= Problem statement =
Lay out the listing as a Markdown table with the columns Row and Line. Start at the beginning of the listing and include everything up to and including the line containing "coord(760,238)", numbering each line and leaving out blank ones.

= Dataset items =
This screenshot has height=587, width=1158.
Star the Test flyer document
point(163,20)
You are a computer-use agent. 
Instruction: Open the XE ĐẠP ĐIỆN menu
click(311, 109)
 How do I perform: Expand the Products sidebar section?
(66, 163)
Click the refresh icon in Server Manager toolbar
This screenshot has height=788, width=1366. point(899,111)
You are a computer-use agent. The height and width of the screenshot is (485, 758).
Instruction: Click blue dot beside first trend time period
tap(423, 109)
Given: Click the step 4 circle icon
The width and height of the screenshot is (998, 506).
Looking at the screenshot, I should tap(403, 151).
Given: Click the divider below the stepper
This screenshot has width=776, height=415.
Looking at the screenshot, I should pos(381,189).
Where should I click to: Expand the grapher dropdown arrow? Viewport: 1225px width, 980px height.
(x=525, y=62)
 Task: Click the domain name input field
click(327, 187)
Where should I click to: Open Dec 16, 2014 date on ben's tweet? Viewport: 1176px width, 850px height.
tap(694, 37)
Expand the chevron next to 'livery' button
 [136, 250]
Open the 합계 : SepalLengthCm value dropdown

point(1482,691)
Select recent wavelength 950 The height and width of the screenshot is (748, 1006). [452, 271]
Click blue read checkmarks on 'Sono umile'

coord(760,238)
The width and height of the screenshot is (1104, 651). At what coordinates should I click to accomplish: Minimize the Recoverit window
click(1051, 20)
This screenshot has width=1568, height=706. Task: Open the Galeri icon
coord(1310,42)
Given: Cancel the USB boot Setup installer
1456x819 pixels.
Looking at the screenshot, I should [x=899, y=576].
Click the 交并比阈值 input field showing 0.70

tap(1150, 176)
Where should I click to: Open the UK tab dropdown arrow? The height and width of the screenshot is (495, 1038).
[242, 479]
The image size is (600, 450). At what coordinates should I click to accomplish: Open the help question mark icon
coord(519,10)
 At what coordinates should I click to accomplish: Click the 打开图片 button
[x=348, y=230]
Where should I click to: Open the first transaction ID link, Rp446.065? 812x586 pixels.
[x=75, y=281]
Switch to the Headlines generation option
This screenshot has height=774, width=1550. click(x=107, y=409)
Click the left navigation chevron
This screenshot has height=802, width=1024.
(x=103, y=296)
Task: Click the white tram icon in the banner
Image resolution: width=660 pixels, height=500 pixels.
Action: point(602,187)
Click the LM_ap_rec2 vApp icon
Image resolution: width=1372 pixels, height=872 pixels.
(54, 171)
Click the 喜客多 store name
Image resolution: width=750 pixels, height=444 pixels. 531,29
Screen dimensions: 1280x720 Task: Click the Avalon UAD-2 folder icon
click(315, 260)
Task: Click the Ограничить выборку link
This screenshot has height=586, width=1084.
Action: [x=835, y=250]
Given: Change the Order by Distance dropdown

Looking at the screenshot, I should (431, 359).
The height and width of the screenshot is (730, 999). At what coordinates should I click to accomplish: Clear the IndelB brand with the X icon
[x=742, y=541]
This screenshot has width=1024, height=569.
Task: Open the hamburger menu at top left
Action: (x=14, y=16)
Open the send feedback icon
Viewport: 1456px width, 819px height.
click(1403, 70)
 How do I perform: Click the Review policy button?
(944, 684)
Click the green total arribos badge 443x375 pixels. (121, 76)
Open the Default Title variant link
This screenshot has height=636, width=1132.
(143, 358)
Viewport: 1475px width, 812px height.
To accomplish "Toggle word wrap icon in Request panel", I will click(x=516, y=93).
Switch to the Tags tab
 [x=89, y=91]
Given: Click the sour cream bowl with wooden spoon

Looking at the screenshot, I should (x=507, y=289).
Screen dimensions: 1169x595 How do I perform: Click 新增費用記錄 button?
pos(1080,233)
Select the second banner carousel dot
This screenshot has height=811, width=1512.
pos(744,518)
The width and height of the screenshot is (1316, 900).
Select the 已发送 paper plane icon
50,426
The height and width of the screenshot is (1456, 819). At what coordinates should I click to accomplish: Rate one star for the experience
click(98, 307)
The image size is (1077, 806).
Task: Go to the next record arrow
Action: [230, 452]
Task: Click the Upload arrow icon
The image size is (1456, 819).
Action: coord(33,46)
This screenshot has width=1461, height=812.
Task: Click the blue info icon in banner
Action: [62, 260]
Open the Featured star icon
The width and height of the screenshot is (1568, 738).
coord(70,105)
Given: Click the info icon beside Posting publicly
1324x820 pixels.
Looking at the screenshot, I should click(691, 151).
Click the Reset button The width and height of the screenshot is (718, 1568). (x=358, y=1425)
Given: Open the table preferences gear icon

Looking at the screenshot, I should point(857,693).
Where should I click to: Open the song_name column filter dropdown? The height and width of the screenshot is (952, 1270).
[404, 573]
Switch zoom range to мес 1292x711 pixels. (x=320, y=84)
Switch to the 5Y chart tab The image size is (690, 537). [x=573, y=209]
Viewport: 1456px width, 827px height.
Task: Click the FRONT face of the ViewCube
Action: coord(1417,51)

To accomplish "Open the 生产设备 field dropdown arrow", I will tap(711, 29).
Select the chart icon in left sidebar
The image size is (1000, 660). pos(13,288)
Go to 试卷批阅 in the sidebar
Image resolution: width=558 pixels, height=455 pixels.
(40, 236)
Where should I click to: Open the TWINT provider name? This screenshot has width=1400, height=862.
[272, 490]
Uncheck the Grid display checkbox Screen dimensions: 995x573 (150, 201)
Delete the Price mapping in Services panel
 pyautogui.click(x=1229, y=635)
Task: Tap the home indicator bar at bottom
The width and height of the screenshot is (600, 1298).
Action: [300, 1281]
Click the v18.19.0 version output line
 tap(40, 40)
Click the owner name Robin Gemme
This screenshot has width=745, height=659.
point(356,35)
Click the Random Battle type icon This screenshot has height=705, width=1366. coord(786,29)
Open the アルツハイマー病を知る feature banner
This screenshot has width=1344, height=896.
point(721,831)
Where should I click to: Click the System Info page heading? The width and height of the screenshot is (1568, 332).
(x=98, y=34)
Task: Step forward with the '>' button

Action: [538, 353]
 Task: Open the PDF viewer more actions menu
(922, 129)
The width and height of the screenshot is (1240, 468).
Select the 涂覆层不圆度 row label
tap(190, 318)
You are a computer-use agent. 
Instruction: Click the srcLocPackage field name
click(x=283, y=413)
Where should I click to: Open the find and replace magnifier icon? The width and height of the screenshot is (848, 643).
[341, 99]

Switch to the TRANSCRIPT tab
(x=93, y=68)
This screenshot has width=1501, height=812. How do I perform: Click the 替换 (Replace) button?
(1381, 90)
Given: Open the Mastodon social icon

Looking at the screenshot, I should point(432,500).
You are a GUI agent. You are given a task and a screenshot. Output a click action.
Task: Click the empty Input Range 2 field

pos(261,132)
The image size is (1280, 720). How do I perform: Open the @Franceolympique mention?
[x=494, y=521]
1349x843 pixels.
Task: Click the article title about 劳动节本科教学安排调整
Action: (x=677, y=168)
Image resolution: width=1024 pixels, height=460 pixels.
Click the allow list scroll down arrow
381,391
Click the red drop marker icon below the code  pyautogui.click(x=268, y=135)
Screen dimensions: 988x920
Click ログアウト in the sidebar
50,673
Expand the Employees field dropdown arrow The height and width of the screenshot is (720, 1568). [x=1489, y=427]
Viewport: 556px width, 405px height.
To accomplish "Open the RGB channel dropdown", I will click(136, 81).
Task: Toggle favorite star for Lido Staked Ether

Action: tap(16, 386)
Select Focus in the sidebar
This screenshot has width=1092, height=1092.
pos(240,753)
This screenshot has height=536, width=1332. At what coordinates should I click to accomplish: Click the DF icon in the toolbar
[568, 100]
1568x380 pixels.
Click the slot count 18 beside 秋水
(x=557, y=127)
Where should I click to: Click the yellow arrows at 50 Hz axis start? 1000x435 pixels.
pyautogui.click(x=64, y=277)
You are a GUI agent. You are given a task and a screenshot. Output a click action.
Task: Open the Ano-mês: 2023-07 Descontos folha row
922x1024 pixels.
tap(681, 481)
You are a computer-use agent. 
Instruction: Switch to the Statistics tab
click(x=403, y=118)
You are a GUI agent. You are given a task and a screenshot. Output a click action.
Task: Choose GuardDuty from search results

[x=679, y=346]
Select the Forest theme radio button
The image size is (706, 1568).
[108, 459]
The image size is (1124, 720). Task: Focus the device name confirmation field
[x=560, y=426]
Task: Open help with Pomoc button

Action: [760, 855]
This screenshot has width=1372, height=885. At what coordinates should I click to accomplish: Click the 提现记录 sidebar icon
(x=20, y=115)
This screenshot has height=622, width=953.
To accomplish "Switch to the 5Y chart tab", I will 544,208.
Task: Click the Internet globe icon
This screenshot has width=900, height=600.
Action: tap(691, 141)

= Exercise result =
| Row | Line |
|---|---|
| 1 | This screenshot has height=587, width=1158. |
| 2 | Star the Test flyer document |
| 3 | point(163,20) |
| 4 | You are a computer-use agent.  |
| 5 | Instruction: Open the XE ĐẠP ĐIỆN menu |
| 6 | click(311, 109) |
| 7 |  How do I perform: Expand the Products sidebar section? |
| 8 | (66, 163) |
| 9 | Click the refresh icon in Server Manager toolbar |
| 10 | This screenshot has height=788, width=1366. point(899,111) |
| 11 | You are a computer-use agent. The height and width of the screenshot is (485, 758). |
| 12 | Instruction: Click blue dot beside first trend time period |
| 13 | tap(423, 109) |
| 14 | Given: Click the step 4 circle icon |
| 15 | The width and height of the screenshot is (998, 506). |
| 16 | Looking at the screenshot, I should tap(403, 151). |
| 17 | Given: Click the divider below the stepper |
| 18 | This screenshot has width=776, height=415. |
| 19 | Looking at the screenshot, I should pos(381,189). |
| 20 | Where should I click to: Expand the grapher dropdown arrow? Viewport: 1225px width, 980px height. |
| 21 | (x=525, y=62) |
| 22 |  Task: Click the domain name input field |
| 23 | click(327, 187) |
| 24 | Where should I click to: Open Dec 16, 2014 date on ben's tweet? Viewport: 1176px width, 850px height. |
| 25 | tap(694, 37) |
| 26 | Expand the chevron next to 'livery' button |
| 27 |  [136, 250] |
| 28 | Open the 합계 : SepalLengthCm value dropdown |
| 29 | point(1482,691) |
| 30 | Select recent wavelength 950 The height and width of the screenshot is (748, 1006). [452, 271] |
| 31 | Click blue read checkmarks on 'Sono umile' |
| 32 | coord(760,238) |